(Saved entries)

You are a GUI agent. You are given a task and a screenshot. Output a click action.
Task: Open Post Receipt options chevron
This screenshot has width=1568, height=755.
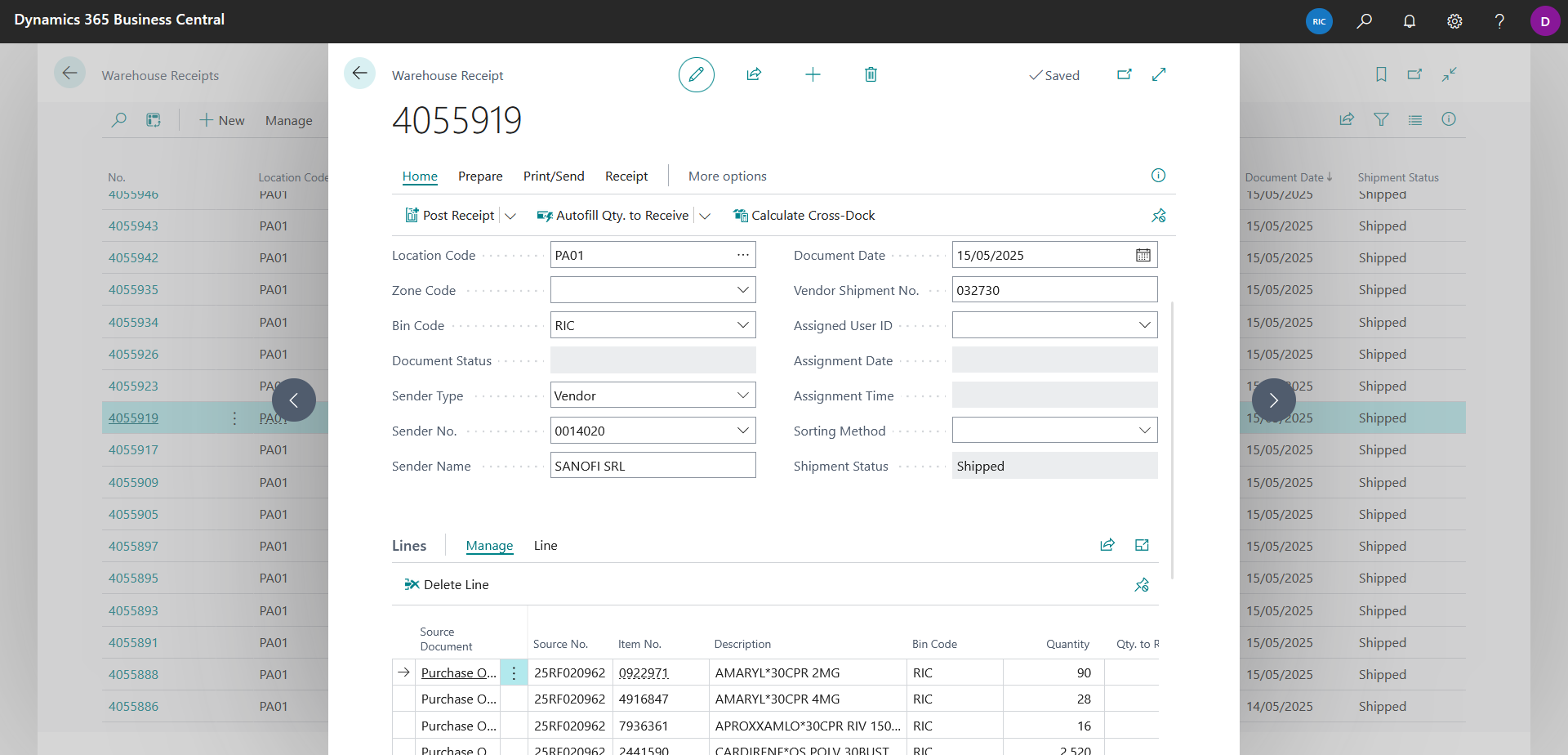click(x=510, y=216)
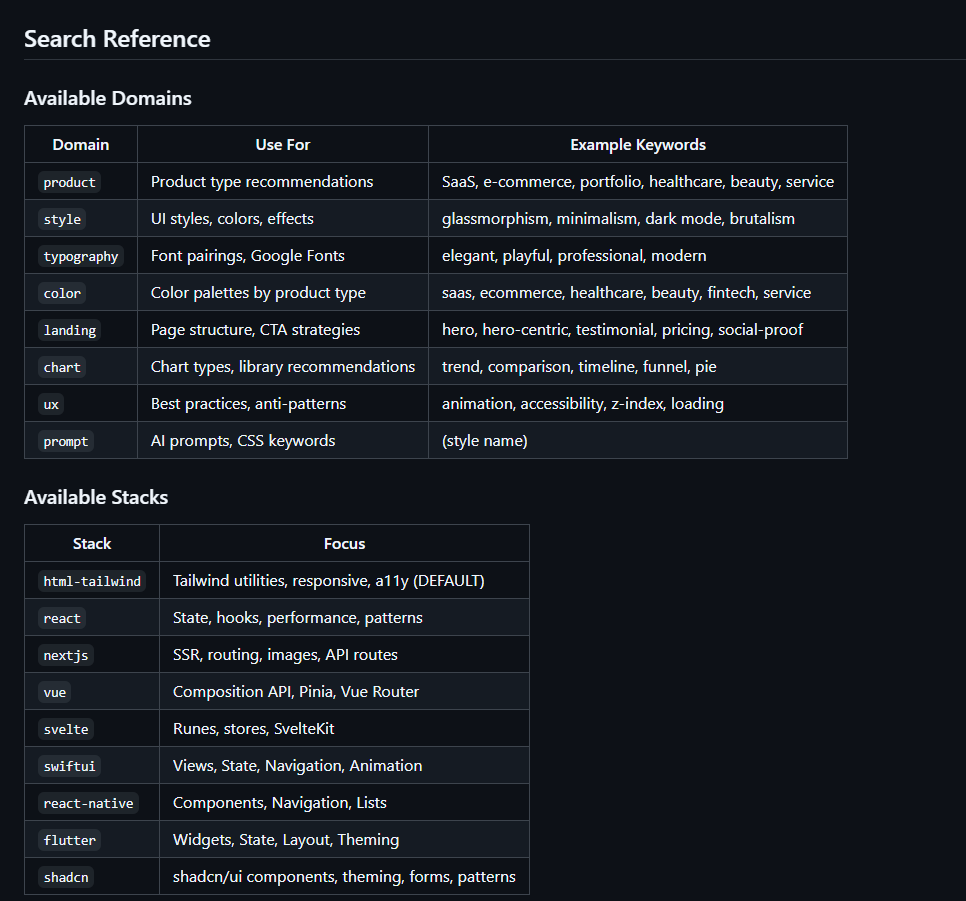Select the typography domain code label
This screenshot has width=966, height=901.
click(x=81, y=256)
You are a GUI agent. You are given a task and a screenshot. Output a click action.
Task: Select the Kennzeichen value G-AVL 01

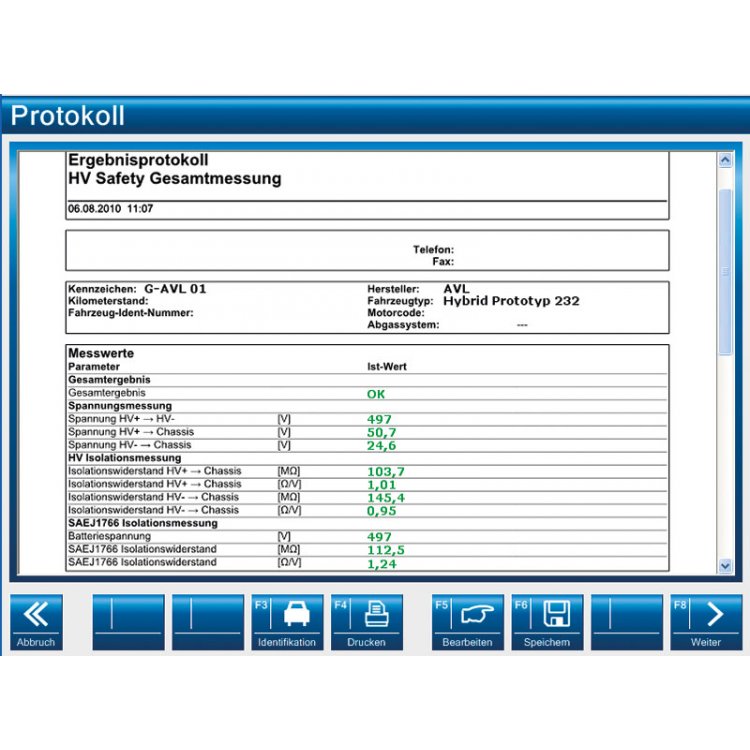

**Assignment**
Find "Task: Open Post Receipt options chevron" in the entries, then reproduce that line and each line after it exactly, through the last one. Pictures do not go in.

**Answer**
Task: Open Post Receipt options chevron
This screenshot has width=1568, height=755.
click(x=510, y=216)
Select the typography domain code label
This screenshot has width=966, height=901.
click(x=81, y=256)
You are a GUI agent. You are given a task and a screenshot. Output a click action.
Task: Select the Kennzeichen value G-AVL 01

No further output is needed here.